View Copilot Studio audit logs
Changes to the content and settings of an agent can affect security and agent behavior. It's important to audit such actions to help mitigate failures, help contain systems of security constraints, adhere to compliance requirements, and act on security threats.
This article lists and describes the Copilot Studio activities that are logged and available using the Microsoft Purview compliance portal.
Important
- Administrative activities for Copilot Studio are enabled by default on all tenants. You can't disable activity collection.

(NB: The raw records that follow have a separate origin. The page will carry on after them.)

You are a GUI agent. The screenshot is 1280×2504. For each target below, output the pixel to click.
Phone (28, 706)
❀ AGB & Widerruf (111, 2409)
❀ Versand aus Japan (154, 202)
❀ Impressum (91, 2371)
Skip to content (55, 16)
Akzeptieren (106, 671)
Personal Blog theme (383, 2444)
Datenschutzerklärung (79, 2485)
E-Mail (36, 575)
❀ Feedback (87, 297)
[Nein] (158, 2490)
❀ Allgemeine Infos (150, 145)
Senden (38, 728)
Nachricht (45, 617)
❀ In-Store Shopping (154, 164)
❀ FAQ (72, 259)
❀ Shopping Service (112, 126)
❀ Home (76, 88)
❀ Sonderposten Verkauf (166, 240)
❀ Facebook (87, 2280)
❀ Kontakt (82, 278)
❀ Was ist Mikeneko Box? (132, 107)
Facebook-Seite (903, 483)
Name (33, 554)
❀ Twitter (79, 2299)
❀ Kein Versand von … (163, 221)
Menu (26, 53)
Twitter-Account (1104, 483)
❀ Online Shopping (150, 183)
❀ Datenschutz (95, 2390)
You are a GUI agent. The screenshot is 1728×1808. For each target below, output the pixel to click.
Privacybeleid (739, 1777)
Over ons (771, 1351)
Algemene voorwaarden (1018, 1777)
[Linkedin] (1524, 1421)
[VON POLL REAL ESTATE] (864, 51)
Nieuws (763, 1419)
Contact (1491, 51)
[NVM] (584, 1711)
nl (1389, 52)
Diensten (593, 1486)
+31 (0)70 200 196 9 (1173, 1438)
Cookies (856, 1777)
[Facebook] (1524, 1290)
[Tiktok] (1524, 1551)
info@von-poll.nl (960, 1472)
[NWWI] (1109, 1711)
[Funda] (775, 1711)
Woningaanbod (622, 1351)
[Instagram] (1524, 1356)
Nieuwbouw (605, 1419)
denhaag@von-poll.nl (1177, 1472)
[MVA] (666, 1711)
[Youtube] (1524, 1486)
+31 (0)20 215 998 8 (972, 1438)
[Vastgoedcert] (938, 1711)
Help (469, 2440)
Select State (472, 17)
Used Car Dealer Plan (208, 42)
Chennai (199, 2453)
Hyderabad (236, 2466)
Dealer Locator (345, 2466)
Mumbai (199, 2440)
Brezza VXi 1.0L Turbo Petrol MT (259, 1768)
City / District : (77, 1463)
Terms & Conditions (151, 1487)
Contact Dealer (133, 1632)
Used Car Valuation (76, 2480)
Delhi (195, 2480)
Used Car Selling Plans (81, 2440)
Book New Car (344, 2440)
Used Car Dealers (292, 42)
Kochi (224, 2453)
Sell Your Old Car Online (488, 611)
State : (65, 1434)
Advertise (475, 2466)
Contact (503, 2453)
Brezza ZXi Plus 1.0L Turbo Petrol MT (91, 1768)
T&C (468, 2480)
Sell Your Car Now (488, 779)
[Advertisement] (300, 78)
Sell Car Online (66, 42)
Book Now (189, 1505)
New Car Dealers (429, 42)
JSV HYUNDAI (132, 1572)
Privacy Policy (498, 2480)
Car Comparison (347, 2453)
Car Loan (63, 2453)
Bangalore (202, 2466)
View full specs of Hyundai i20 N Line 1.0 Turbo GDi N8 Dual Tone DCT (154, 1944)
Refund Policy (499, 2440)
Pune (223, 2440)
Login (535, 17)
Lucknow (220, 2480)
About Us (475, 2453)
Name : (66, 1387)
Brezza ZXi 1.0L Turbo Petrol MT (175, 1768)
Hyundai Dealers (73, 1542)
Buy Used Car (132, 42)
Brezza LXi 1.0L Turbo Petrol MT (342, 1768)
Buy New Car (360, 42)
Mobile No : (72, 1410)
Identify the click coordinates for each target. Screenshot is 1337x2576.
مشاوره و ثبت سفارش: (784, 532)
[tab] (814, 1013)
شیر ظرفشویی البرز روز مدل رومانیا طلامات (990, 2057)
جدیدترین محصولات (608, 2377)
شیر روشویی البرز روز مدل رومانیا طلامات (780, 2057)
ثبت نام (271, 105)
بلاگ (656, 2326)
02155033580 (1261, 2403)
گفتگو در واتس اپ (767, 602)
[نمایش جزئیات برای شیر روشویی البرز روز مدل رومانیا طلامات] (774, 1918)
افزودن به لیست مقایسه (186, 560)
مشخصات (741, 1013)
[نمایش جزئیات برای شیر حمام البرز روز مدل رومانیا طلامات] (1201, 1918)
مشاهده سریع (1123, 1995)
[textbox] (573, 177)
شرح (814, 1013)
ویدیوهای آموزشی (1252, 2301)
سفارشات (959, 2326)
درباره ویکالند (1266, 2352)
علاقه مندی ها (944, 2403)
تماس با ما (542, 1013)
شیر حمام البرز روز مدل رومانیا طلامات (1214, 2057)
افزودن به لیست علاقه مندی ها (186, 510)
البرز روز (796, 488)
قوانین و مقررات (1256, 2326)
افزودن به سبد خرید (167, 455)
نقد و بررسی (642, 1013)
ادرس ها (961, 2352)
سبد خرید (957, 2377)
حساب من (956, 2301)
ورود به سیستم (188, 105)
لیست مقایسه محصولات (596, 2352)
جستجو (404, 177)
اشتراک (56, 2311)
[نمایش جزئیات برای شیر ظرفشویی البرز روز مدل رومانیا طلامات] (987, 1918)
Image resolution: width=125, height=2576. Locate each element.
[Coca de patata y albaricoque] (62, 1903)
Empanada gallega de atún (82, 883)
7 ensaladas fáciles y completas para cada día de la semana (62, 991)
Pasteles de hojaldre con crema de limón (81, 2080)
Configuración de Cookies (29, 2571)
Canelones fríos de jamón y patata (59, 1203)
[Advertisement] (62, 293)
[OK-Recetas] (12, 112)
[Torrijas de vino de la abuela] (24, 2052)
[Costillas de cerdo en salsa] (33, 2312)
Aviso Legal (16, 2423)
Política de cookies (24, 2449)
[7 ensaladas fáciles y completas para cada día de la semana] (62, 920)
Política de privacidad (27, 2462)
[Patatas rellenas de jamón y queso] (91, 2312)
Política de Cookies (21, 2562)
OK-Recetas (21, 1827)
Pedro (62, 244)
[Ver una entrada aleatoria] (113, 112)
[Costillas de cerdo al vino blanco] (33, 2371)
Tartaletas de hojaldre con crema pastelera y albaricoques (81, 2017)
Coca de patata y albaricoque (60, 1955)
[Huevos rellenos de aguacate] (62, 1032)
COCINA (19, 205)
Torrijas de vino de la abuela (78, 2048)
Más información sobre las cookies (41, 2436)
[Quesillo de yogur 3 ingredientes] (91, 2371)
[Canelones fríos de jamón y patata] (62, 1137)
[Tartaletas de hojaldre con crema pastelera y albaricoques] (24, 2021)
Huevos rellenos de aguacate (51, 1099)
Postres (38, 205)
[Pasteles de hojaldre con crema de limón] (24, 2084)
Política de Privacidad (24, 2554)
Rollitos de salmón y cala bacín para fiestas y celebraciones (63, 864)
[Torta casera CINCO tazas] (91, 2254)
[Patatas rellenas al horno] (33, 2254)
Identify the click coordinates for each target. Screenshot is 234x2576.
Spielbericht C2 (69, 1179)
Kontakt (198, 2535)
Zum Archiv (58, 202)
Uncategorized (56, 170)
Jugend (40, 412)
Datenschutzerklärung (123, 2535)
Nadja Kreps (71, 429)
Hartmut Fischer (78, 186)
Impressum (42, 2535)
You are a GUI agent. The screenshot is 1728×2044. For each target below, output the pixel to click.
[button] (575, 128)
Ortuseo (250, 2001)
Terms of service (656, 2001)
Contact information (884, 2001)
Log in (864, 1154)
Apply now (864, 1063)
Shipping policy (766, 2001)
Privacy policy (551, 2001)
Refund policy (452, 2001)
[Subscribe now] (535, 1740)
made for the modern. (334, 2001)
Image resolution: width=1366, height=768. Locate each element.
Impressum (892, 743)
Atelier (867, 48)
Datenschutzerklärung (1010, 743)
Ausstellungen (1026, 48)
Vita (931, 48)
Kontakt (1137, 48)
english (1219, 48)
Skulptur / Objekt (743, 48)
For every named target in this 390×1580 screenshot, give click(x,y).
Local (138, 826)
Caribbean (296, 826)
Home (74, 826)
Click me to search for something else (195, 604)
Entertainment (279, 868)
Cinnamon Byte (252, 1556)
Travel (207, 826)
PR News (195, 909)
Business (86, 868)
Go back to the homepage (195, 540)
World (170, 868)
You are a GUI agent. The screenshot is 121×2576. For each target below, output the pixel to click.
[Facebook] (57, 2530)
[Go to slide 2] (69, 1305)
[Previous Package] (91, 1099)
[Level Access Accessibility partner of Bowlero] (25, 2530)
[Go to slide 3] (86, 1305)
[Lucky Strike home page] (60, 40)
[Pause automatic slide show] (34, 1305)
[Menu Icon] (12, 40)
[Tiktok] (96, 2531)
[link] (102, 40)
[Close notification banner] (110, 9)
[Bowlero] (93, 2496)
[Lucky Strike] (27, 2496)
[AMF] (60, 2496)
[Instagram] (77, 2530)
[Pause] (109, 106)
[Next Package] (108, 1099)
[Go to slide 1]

- At least one user with an assigned Microsoft 365 E5 or greater license, as required by Microsoft Purview. More information: Auditing solutions in Microsoft Purview
View Copilot Studio audit logs in Microsoft Purview compliance portal
You can find logs of Copilot Studio activities in the Microsoft Purview compliance portal. These logs are also accessible to developers via the Office 365 Management API.
Access the logs
Sign in to the Microsoft Purview compliance portal as a tenant admin.
In the left menu, select Show all.
Select Audit from the Solutions category.
Admins can filter for specific activities in the Activities list. Copilot Studio activities are listed here.
See audited events
All logging is done at the SDK layer, so a single action can trigger multiple logged events. Here's a list of events that you can audit.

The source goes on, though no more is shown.